Repeat the lines of the data that follow, please, starting at the first and stopping after the one with "Task: Select the 1Y chart range".

[RECORDS PROVIDED — start]

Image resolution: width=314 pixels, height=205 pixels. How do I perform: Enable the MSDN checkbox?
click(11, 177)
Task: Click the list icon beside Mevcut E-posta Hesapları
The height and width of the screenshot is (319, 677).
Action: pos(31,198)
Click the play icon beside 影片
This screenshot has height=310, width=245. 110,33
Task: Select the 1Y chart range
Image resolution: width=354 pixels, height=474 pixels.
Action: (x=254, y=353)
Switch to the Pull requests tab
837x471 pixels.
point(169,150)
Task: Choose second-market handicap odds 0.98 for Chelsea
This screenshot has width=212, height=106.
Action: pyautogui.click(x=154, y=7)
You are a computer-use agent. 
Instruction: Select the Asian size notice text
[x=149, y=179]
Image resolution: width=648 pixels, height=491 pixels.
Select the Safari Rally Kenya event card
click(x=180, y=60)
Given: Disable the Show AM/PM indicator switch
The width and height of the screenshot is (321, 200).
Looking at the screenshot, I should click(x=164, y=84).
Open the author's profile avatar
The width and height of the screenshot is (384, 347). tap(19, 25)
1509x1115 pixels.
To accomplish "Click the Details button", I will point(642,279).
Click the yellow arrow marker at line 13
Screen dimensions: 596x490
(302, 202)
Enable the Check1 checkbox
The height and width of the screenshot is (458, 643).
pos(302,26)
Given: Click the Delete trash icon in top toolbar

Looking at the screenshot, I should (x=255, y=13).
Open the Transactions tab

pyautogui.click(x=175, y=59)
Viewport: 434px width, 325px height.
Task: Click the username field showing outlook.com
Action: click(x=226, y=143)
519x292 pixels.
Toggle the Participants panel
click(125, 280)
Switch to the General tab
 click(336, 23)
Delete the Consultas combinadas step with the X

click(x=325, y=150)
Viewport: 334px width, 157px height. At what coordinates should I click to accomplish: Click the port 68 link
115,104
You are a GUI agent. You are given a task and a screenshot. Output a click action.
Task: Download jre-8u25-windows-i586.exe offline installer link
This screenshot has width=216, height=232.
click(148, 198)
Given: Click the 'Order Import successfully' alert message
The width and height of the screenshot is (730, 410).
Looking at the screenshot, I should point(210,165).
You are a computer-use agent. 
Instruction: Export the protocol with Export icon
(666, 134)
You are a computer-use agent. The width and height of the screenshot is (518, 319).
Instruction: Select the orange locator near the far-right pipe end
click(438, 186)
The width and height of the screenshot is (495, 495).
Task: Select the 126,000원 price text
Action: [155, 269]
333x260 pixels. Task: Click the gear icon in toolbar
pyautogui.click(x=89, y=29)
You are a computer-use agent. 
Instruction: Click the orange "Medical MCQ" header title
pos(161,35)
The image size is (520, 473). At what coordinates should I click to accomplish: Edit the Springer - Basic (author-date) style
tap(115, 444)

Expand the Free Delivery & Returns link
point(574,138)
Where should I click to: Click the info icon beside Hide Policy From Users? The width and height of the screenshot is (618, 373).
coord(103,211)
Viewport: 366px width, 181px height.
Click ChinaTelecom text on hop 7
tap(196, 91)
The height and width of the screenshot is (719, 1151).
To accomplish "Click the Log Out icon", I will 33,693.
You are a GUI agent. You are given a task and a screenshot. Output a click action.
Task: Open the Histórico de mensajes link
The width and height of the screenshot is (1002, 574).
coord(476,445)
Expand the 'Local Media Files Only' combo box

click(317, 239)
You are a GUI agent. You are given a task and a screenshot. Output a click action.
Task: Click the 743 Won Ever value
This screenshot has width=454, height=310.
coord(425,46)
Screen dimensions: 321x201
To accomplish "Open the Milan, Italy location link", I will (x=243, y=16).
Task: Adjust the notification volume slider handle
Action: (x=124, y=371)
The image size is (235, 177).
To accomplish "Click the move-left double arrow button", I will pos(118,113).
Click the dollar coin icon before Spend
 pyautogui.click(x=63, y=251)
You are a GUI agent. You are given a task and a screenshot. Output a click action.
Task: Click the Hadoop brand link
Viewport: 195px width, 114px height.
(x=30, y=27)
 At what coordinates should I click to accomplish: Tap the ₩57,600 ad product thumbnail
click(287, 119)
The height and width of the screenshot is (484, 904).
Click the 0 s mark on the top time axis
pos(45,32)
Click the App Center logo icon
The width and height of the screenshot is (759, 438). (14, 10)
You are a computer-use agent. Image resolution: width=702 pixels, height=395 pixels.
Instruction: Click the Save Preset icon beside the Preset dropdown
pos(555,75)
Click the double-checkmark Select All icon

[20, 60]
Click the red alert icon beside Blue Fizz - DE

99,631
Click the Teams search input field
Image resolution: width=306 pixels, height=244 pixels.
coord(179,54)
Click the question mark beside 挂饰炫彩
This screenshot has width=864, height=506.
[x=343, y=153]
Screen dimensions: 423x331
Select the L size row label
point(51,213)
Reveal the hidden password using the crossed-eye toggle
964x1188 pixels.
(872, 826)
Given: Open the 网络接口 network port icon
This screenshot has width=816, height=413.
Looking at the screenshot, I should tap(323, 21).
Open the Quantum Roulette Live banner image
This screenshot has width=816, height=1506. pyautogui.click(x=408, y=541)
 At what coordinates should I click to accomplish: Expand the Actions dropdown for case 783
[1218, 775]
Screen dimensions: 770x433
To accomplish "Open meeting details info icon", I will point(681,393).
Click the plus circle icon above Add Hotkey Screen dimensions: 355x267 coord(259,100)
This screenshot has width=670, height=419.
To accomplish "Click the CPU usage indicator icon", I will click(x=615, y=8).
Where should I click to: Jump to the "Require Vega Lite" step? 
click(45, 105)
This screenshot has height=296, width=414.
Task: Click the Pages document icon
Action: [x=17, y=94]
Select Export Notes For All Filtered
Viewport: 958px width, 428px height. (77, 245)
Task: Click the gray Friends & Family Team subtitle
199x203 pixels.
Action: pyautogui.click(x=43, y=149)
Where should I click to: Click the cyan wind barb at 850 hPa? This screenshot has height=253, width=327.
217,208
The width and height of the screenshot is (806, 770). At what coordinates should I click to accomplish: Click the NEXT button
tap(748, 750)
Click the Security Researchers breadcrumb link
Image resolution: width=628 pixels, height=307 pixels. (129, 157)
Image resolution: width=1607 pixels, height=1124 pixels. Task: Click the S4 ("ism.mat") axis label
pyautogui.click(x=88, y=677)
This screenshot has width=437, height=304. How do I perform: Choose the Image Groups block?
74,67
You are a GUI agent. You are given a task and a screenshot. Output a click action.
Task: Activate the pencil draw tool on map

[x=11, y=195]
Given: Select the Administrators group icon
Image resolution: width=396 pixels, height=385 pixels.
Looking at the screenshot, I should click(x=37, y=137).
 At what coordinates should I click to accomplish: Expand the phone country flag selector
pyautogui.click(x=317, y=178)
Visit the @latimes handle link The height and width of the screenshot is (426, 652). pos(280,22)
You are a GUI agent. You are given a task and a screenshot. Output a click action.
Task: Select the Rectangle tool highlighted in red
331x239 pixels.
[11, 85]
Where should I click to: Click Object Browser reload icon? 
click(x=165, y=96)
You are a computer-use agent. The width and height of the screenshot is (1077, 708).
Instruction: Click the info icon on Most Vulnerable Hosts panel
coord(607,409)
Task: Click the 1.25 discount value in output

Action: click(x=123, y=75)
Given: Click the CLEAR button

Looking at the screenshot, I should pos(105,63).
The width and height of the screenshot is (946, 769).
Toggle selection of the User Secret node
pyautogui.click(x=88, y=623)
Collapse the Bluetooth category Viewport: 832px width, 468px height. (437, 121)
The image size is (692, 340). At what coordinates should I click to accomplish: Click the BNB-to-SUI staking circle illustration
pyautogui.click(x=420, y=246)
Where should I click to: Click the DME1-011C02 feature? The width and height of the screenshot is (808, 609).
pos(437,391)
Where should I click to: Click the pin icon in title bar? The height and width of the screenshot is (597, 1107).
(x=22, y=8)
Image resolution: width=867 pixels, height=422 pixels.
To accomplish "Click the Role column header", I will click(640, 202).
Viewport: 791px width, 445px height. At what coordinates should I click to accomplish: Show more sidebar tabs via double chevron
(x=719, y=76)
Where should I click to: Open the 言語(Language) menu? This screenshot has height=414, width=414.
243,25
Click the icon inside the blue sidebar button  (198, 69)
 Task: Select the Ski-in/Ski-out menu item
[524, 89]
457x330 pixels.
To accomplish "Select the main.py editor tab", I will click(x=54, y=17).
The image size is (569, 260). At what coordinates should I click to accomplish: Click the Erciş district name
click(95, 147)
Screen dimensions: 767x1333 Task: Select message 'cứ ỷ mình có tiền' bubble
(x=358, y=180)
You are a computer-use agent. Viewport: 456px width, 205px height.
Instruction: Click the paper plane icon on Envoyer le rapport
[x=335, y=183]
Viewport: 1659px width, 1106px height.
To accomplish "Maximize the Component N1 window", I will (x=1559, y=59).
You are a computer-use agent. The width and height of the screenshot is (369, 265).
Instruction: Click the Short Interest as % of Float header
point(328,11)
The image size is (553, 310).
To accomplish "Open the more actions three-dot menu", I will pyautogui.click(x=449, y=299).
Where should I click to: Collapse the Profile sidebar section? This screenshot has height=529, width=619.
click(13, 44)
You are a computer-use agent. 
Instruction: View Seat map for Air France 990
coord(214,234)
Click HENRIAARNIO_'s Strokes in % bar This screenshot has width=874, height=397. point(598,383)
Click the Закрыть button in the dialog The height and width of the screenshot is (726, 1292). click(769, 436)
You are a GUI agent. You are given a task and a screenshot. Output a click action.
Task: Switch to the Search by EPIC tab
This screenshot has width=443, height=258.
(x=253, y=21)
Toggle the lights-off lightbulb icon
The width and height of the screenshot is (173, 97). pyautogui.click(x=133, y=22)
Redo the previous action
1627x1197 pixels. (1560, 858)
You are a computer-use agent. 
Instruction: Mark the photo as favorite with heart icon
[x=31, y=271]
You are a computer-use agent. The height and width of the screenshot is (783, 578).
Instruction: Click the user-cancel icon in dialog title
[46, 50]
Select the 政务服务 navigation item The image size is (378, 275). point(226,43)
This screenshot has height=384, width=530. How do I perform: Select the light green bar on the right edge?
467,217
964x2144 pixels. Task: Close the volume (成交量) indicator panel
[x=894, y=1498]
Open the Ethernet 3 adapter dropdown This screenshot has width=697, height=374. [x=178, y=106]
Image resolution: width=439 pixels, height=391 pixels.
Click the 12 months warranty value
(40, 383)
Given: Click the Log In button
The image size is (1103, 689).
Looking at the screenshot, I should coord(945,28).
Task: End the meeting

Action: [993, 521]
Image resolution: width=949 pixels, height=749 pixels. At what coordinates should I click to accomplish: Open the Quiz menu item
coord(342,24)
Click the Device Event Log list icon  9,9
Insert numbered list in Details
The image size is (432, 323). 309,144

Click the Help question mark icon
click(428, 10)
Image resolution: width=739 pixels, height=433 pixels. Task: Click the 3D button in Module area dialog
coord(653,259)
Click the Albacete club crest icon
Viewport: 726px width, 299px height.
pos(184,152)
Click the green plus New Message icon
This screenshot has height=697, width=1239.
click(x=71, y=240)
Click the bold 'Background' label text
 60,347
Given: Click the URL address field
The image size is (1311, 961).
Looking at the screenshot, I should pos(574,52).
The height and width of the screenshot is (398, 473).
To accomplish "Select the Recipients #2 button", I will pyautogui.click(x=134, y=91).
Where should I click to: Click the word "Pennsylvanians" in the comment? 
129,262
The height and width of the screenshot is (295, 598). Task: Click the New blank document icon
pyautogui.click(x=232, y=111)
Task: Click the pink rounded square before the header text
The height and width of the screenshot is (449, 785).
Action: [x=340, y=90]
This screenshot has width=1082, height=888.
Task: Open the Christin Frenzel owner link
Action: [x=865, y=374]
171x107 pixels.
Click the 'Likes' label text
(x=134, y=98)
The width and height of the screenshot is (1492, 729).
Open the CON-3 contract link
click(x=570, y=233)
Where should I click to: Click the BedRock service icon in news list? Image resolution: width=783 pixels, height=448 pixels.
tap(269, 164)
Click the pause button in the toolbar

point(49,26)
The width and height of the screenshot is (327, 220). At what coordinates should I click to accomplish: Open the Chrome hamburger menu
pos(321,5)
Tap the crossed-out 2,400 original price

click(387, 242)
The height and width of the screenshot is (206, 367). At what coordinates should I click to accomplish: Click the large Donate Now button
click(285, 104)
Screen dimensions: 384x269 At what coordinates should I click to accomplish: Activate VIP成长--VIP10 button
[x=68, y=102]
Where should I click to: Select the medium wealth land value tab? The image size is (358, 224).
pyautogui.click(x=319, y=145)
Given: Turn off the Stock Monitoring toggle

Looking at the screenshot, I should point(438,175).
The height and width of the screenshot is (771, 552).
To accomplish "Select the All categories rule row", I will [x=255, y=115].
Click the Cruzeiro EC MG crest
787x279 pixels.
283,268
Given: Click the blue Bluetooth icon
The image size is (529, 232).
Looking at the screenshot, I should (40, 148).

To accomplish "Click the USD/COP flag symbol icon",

[RECORDS PROVIDED — finish]

• **FINISHED TASK**
Image resolution: width=314 pixels, height=205 pixels. How do I perform: Enable the MSDN checkbox?
click(11, 177)
Task: Click the list icon beside Mevcut E-posta Hesapları
The height and width of the screenshot is (319, 677).
Action: pos(31,198)
Click the play icon beside 影片
This screenshot has height=310, width=245. 110,33
Task: Select the 1Y chart range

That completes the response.